As we wait for the COPA decision, the nervous flutter in my stomach is a personal thing. If the law is found enforceable, will I be among those slated for six months in prison and a stiff daily fine? As an author, I'm taking COPA very personally. Maybe it's because I lived in fascist Spain in the 1960s and got to see that kind of religious censorship close up, as a U.S. editor working in Madrid, and knew about people who went to prison because what they wrote was viewed as "harmful" to Spanish youth.
It's very personal -- my nine titles for sale on the Web -- books that could be deemed "harmful" by any religious nut who decides to lobby for my prosecution. My 1974 gay novel The Front Runner has been sold to public libraries and college courses across the country, where people under 18 can find it. My newest, The Lavender Locker Room, about GLBT people in sports, just went up on the online order page of Wildcat Press, my publishing company, as well as Amazon.com, barnesandnoble.com and other online booksellers.

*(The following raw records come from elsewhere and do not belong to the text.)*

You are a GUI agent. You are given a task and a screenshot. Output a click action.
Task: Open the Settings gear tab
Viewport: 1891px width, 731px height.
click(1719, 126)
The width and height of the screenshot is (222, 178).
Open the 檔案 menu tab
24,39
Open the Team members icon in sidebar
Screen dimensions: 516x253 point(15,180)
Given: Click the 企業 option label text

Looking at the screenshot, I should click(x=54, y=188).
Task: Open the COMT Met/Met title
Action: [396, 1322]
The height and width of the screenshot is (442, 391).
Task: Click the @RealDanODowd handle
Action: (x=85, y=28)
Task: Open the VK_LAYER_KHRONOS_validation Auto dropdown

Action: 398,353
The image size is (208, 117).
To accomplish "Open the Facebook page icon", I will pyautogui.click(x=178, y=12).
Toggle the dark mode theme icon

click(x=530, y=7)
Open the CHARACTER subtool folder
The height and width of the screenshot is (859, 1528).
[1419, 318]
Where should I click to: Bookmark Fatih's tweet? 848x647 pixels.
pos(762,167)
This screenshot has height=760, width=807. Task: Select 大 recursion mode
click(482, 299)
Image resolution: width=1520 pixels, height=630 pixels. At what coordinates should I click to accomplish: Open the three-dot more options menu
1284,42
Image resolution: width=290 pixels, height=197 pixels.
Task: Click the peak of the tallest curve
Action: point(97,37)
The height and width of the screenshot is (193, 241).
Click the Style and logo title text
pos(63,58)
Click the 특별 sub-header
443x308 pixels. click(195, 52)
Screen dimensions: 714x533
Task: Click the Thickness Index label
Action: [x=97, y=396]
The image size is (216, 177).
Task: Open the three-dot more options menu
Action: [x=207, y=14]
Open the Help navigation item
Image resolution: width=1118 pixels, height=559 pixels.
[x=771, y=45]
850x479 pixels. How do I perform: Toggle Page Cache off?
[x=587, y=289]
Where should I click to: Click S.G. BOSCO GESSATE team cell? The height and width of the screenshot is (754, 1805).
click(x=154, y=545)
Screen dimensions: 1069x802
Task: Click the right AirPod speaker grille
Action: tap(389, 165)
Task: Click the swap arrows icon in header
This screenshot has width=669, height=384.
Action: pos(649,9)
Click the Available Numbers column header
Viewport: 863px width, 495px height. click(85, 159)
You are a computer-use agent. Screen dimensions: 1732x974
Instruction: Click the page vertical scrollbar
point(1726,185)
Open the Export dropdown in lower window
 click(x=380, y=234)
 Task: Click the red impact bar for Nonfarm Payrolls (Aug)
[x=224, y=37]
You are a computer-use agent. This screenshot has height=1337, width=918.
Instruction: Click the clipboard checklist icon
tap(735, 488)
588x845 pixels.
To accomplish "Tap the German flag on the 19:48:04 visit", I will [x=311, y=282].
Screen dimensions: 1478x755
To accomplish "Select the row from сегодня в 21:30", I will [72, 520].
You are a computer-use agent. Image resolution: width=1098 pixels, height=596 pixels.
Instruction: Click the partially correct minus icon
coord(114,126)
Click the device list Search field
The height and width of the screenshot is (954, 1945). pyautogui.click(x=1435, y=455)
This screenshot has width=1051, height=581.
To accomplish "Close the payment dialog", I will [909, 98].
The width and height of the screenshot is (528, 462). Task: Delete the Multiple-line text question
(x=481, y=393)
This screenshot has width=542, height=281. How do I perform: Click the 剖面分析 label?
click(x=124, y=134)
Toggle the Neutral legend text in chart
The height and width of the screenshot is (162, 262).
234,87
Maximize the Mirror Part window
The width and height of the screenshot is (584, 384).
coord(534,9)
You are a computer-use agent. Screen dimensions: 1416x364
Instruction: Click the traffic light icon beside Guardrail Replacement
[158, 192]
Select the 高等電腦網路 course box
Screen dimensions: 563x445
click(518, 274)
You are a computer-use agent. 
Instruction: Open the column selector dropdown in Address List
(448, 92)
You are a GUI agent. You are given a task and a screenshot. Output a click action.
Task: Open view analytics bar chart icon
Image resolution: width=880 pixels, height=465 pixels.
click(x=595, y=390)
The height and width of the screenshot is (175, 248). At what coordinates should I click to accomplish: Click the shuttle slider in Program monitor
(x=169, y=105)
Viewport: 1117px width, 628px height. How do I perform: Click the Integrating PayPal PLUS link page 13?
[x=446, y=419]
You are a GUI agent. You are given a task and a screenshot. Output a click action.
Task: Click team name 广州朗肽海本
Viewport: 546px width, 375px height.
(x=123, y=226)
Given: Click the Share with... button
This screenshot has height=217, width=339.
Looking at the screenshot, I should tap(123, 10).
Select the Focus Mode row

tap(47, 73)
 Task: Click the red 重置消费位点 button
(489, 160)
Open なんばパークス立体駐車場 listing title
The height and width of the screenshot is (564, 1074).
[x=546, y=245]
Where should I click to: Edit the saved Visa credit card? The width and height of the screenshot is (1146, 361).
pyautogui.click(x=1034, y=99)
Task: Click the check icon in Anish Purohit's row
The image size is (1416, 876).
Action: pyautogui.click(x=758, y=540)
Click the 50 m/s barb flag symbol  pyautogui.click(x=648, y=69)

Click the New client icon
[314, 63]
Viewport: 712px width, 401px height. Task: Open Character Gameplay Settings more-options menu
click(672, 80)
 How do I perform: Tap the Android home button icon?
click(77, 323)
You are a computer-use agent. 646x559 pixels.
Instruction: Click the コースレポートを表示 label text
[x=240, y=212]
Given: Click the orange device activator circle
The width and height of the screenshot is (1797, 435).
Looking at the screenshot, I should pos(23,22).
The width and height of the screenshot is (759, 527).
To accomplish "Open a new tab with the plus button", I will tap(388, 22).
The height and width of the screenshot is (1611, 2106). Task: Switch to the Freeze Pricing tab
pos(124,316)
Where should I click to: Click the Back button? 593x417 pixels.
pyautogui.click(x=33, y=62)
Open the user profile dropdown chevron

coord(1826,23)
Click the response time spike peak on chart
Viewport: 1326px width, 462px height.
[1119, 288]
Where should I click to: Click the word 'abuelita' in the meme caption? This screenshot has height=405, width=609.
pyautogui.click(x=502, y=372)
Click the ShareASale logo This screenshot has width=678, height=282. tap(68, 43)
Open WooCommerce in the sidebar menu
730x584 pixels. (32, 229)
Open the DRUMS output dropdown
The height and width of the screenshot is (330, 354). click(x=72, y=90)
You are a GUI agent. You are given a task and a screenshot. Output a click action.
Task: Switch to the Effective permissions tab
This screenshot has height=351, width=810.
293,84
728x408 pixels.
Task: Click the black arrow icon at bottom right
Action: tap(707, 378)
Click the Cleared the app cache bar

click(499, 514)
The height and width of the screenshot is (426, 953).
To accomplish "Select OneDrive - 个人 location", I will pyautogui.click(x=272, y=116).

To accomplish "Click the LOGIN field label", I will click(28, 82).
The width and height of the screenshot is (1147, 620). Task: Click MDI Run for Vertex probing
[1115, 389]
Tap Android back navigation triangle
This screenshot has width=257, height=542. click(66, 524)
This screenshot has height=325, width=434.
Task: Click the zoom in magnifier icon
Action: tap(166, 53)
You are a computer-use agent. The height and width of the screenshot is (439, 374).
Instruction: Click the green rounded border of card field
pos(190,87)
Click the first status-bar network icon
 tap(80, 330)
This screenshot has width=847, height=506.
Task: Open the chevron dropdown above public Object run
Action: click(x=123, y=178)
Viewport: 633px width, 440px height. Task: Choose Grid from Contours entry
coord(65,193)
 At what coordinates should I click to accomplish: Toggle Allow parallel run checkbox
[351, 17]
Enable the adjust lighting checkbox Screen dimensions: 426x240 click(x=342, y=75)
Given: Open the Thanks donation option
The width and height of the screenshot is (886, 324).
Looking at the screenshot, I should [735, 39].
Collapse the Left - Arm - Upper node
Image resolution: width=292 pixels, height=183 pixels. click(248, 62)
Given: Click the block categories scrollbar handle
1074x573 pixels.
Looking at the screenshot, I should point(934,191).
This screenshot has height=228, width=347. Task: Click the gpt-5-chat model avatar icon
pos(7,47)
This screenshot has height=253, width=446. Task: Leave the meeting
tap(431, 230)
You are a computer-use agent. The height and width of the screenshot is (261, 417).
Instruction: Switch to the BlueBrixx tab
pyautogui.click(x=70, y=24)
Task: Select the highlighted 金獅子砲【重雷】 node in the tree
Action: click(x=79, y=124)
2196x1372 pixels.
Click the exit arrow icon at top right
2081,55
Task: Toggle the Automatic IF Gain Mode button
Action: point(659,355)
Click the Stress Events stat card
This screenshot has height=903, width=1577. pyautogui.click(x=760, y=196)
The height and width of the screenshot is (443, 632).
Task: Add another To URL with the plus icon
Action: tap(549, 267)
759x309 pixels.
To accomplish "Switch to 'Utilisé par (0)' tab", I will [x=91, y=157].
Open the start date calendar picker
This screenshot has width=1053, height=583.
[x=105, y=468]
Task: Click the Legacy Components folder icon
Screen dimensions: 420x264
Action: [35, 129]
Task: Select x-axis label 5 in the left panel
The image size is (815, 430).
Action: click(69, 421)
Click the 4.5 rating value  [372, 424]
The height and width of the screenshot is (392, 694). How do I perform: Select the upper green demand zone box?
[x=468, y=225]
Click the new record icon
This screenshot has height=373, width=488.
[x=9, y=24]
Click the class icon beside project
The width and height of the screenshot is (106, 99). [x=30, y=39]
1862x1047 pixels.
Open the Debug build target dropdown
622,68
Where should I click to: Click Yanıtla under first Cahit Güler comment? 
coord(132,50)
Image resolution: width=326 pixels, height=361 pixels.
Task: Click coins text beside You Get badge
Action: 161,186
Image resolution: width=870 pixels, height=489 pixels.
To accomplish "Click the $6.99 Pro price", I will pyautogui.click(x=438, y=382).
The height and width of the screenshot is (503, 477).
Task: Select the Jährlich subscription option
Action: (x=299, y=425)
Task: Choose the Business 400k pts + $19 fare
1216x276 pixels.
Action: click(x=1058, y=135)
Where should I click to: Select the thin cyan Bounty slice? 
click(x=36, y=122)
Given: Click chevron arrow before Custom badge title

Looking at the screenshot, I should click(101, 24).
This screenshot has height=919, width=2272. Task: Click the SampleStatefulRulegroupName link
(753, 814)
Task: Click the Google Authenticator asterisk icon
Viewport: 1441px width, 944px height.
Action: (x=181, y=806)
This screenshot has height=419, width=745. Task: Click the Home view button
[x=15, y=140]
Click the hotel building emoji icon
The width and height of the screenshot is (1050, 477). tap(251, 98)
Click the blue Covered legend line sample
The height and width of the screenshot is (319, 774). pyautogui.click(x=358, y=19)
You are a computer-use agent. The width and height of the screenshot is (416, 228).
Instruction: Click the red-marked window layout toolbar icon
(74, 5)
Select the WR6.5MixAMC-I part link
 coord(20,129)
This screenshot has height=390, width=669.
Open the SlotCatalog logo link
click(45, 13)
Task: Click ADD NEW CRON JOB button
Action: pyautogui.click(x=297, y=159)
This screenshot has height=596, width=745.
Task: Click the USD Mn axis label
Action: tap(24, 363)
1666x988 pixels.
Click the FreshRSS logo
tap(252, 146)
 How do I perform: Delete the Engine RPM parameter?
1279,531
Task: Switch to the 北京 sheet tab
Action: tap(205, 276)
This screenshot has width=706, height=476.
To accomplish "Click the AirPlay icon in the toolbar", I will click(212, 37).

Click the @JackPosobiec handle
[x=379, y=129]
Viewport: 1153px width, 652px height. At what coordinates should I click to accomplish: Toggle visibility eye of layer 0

I could find myself without my personal freedom and the personal ability to make a living. My body of work, which I have spent 35 years creating and publishing, could disappear in the blink of an eye. Once any author is attacked by COPA prosecution, you can bet your bottom dollar that their books -- and any books like them -- will vanish from the marketplace overnight. Few online booksellers will want to risk this kind of extreme prosecution and draconian punishment by the government. It will get very personal for them too.